> **Extracted records**:

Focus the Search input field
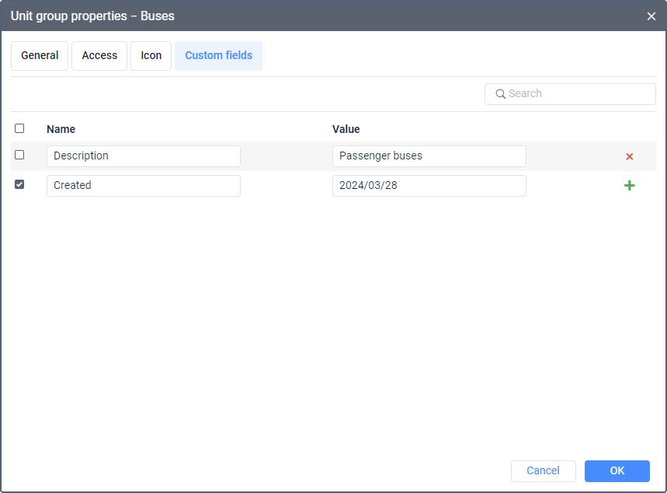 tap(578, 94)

...

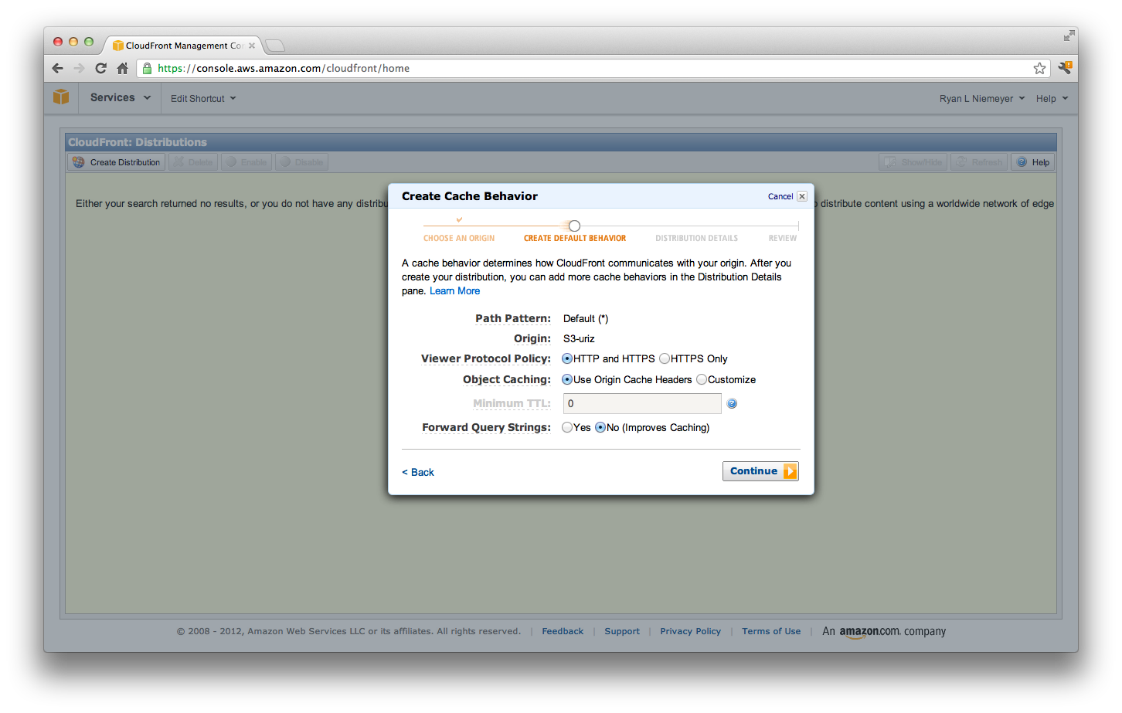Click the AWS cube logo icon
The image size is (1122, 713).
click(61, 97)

> **What is required**: Extract the lines of the material starting at the line that contains "Click the AWS cube logo icon" and ending at the line that contains "click(61, 97)", reproducing them verbatim with the pictures omitted.

> **Correct output**:
Click the AWS cube logo icon
The image size is (1122, 713).
click(61, 97)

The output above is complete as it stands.